(Beginning of Provided records)

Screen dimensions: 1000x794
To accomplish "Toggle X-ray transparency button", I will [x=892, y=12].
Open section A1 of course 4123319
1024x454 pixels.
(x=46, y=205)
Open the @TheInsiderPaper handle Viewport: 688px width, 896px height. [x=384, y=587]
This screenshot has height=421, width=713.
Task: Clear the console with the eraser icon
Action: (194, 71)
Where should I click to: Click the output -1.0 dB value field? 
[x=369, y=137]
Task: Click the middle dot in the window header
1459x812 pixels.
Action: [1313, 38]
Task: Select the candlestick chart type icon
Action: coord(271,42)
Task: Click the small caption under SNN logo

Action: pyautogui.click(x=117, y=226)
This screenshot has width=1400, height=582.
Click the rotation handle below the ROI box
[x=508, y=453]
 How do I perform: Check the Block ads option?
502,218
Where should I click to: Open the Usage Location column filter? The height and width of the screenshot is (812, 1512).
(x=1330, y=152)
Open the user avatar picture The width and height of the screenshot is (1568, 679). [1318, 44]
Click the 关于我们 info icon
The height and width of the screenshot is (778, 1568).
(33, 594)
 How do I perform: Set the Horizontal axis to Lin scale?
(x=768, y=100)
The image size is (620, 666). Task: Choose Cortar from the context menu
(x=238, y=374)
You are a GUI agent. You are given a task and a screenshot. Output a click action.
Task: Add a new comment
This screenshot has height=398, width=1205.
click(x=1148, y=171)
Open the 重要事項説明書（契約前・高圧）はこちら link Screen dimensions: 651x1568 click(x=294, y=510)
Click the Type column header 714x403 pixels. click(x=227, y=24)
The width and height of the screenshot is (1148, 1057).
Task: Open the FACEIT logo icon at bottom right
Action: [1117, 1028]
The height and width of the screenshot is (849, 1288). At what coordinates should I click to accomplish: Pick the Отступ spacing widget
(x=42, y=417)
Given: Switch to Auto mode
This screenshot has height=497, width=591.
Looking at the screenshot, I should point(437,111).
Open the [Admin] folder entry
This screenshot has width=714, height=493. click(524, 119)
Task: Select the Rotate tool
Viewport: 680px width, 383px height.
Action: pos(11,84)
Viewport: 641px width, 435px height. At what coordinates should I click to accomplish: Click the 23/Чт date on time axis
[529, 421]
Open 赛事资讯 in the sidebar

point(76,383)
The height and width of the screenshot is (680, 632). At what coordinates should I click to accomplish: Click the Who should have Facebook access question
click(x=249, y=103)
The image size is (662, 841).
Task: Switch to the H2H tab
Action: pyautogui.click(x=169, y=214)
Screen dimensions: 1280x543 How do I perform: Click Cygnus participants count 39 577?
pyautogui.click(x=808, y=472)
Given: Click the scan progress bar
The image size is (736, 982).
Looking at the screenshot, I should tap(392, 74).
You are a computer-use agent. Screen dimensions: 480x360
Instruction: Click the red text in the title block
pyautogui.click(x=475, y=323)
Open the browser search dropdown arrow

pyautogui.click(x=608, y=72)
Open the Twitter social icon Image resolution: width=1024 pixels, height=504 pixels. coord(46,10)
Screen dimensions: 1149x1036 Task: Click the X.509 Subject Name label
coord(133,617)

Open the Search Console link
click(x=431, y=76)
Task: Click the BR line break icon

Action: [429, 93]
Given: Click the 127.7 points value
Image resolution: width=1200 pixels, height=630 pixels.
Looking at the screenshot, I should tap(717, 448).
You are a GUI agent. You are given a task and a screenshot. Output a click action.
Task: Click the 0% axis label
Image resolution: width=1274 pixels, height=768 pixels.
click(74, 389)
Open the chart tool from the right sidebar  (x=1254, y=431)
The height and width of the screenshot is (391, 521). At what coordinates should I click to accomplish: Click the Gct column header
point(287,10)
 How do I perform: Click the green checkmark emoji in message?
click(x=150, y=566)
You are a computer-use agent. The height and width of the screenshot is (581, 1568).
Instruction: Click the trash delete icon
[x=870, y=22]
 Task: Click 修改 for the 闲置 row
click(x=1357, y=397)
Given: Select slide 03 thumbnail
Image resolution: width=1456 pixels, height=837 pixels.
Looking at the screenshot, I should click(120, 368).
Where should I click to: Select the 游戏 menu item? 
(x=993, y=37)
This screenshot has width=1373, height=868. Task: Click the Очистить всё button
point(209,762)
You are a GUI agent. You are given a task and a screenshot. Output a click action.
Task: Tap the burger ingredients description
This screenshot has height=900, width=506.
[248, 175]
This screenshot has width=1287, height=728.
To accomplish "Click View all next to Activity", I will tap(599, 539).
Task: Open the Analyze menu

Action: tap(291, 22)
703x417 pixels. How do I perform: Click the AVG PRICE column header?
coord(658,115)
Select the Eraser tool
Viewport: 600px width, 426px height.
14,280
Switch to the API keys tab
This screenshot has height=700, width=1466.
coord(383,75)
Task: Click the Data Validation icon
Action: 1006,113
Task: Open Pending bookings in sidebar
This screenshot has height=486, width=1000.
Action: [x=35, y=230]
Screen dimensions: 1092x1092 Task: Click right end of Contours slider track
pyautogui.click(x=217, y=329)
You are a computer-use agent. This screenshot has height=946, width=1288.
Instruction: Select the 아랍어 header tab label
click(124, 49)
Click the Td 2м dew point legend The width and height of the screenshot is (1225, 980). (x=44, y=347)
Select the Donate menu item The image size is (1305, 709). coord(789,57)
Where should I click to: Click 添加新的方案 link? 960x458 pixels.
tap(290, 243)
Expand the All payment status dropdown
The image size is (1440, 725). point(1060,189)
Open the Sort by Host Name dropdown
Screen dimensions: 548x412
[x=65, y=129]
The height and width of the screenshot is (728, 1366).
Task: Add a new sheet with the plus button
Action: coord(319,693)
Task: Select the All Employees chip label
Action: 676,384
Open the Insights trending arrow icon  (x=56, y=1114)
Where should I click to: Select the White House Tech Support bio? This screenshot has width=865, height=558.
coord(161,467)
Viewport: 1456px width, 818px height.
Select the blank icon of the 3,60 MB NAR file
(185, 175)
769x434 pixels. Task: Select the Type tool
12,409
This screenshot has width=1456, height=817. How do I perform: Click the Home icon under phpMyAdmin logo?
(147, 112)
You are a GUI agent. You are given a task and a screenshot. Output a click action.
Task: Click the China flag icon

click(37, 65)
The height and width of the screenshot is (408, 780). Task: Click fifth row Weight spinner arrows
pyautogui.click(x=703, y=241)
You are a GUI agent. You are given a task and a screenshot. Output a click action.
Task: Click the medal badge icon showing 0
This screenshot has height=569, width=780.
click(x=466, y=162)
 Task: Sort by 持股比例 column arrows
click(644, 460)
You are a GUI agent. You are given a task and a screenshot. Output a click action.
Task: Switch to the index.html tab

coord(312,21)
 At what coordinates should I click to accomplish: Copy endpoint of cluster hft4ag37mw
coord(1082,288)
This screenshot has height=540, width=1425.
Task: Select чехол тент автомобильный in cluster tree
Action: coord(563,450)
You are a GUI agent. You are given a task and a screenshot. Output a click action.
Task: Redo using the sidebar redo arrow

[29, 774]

(End of Provided records)

What is expected> Scan the lines above, and whenever one holds the string "computer", copy it.

Problem solution>
You are a computer-use agent. Screen dimensions: 480x360
You are a computer-use agent. The height and width of the screenshot is (581, 1568).
You are a computer-use agent. This screenshot has height=946, width=1288.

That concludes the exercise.